A prática comum entre as sociedades muçulmanas em todo o mundo remonta a 14 séculos e tem sido parte integrante da vida socioeconômica e religiosa dos muçulmanos na Índia desde o século XII.
Embora os beneficiários das propriedades waqf possam variar, um waqf pode ser estabelecido por meio de uma escritura formal ou oralmente, ou pelo uso prolongado da propriedade para fins religiosos ou de caridade.
Uma vez que uma propriedade é declarada como waqf, ela é transferida para Deus (Alá) e não pode ser vendida ou usada para outros fins.
“O Waqf é uma característica essencial das civilizações islâmicas”, disse Faizan Mustafa, acadêmico e jurista, à Al Jazeera.
“A ideia ocidental de confiança foi emprestada do conceito muçulmano de waqf”, disse Mustafa, que mora no estado de Telangana, no sul da Índia, à Al Jazeera.
Existem três tipos de waqf. O waqf público envolve escolas e hospitais. O waqf familiar permite que a renda seja compartilhada com famílias e descendentes de doadores. Finalmente, a terceira categoria envolve uma mistura de uso privado e público de doações. O waqf privado, por exemplo, permite que os lucros sejam usados para um grupo específico, como estudantes.
Na Índia, as propriedades waqf estão espalhadas por quase 1 milhão de acres (aproximadamente 1562,5 milhas quadradas), quase o dobro do tamanho de Maurício. Elas são cuidadas por 32 conselhos waqf estabelecidos pelo governo nos estados do país e territórios da união administrados pelo governo federal.

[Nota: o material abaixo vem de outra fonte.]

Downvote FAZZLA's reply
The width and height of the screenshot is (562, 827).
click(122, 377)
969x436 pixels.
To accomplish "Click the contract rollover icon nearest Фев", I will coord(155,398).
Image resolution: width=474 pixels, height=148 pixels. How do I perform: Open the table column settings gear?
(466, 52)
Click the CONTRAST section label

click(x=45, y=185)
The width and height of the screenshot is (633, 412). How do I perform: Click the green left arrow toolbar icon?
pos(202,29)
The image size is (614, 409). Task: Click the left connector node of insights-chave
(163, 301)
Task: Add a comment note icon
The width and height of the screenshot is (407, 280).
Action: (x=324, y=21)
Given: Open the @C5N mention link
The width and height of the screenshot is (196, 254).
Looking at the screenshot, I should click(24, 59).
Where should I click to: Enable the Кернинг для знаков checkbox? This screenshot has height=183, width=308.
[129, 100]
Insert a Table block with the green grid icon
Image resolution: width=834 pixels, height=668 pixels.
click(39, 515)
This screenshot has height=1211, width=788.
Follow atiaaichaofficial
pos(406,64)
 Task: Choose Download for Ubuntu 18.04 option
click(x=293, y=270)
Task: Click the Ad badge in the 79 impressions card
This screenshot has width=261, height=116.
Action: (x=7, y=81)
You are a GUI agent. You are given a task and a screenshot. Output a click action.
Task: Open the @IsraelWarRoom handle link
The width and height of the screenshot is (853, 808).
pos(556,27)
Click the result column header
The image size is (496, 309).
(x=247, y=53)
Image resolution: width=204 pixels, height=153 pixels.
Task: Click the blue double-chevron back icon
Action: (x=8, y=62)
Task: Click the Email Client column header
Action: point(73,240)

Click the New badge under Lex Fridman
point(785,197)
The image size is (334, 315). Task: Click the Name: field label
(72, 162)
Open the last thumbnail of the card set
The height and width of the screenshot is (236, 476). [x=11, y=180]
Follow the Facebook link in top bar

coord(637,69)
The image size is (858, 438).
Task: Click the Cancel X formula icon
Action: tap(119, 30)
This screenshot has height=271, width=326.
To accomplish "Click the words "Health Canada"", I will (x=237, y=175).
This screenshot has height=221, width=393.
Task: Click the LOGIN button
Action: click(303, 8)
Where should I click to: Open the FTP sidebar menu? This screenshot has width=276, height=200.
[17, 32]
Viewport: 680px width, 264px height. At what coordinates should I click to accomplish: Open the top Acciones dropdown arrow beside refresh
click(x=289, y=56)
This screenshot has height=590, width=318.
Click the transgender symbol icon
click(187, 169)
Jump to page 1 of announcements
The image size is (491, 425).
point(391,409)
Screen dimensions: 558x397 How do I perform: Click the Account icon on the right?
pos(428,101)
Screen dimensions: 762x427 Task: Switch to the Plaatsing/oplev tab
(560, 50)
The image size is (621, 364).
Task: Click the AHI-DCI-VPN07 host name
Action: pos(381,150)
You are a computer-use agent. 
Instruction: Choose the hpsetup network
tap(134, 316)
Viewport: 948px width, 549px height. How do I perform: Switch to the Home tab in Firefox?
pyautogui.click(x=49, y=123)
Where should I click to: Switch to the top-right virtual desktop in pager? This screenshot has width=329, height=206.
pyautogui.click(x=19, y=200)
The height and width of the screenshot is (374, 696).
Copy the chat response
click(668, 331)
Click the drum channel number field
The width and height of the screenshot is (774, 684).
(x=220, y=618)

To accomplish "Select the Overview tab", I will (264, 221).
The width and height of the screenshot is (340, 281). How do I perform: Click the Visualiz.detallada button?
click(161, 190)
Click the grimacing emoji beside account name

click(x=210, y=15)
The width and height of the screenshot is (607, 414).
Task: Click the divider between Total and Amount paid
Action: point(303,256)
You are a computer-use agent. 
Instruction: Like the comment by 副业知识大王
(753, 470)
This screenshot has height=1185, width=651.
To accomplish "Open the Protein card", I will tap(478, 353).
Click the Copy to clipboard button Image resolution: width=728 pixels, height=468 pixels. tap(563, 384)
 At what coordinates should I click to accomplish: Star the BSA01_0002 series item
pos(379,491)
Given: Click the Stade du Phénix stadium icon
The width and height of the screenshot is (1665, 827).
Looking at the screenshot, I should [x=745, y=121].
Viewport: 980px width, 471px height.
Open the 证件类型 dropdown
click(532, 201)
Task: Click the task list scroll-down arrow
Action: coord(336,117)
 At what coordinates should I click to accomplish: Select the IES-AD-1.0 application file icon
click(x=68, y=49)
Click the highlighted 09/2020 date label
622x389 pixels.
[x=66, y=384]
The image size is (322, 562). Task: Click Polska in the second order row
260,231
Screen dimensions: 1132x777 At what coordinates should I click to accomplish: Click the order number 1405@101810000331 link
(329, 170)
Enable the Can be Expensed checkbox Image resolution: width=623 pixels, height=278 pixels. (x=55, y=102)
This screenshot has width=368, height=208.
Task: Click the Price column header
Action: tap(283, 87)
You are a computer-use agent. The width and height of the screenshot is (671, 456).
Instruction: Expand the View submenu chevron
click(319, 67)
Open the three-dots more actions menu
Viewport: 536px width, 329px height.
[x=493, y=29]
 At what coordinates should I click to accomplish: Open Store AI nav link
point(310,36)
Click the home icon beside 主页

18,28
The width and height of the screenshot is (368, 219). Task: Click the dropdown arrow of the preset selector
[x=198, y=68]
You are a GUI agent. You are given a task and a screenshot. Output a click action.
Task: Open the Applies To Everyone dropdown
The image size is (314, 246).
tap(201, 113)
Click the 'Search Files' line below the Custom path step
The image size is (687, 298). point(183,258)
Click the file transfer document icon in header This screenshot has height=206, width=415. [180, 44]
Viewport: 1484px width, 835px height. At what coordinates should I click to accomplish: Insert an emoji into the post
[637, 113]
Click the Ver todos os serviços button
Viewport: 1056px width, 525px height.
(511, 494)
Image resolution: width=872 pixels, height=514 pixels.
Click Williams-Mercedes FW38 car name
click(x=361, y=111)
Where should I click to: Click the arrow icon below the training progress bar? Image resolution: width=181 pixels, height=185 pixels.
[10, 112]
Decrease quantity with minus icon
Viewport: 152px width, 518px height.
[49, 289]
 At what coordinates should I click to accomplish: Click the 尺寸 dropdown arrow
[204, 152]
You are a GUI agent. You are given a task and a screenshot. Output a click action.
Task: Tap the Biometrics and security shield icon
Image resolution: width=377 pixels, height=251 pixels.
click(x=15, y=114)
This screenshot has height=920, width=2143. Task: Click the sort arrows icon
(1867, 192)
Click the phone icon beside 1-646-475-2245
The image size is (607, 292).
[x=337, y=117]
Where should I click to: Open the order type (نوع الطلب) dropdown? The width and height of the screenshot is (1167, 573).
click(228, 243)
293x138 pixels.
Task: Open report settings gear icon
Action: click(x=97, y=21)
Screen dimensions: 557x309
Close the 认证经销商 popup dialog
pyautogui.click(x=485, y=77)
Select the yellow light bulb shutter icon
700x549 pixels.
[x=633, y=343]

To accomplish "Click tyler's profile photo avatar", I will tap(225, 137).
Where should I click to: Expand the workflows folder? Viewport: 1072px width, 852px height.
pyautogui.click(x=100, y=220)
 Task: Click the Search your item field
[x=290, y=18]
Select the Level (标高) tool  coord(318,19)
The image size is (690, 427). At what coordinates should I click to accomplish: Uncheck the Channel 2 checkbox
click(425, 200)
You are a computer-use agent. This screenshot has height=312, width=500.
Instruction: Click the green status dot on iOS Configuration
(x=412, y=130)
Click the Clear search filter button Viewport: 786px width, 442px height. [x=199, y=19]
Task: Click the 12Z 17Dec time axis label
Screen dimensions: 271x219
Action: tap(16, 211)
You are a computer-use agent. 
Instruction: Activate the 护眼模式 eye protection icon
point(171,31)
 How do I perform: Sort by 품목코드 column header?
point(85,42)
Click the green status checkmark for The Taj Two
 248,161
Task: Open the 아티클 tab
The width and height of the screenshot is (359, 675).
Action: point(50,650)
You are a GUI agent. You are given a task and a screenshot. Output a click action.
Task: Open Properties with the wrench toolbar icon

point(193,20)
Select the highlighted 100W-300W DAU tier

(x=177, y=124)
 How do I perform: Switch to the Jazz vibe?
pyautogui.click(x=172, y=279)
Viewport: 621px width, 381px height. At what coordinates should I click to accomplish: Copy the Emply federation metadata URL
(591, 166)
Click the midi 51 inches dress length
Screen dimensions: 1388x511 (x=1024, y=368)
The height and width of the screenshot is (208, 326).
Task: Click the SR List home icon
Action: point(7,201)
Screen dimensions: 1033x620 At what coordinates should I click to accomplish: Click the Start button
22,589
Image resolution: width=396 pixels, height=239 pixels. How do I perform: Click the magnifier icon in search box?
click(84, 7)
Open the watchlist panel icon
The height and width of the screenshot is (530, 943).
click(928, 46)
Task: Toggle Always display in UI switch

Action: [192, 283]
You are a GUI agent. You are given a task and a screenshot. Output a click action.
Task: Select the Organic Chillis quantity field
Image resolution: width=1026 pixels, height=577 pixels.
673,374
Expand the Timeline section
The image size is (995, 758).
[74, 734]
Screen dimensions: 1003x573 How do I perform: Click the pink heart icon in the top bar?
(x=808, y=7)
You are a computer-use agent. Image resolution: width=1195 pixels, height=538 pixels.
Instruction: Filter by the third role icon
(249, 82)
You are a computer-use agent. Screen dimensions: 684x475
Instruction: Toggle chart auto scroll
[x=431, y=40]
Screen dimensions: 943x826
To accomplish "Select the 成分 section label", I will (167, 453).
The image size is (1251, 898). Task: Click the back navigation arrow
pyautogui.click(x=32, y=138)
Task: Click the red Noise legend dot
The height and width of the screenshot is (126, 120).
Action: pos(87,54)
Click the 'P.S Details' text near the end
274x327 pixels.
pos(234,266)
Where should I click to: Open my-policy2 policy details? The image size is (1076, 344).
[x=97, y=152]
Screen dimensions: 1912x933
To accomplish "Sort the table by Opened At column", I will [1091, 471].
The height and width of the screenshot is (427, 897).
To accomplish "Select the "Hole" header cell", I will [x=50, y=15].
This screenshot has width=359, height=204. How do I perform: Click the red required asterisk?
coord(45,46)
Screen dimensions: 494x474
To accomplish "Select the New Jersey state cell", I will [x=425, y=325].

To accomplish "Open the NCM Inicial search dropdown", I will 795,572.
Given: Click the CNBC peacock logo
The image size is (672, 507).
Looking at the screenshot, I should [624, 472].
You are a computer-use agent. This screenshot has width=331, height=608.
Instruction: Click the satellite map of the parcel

Os conselhos em cada estado compreendem nomeados do governo, legisladores muçulmanos (atuais, ou onde não há nenhum disponível, ex-legisladores), acadêmicos e zeladores (mutawallis) que supervisionam a administração de propriedades. Todos devem ser muçulmanos.
O Central Waqf Council (CWC) aconselha o governo federal e supervisiona os conselhos waqf de nível estadual em toda a Índia. Os membros são selecionados pelo governo federal, alguns eleitos e outros nomeados. Ele precisa ter pelo menos duas mulheres.
Como o waqf tem sido historicamente governado na Índia?
A governança das propriedades waqf na Índia é atualmente regulamentada pela Lei Waqf de 1995.
No entanto, há uma estrutura legal em vigor desde 1913, com a promulgação do Mussalman Waqf Validating Act sob os governantes coloniais britânicos. Isso foi seguido pelo Mussalman Wakf Act de 1923.
Após a Índia conquistar a independência, foi introduzida a Lei Waqf Central de 1954, que acabou sendo substituída pela Lei Waqf de 1995 para agilizar a governança dessas propriedades.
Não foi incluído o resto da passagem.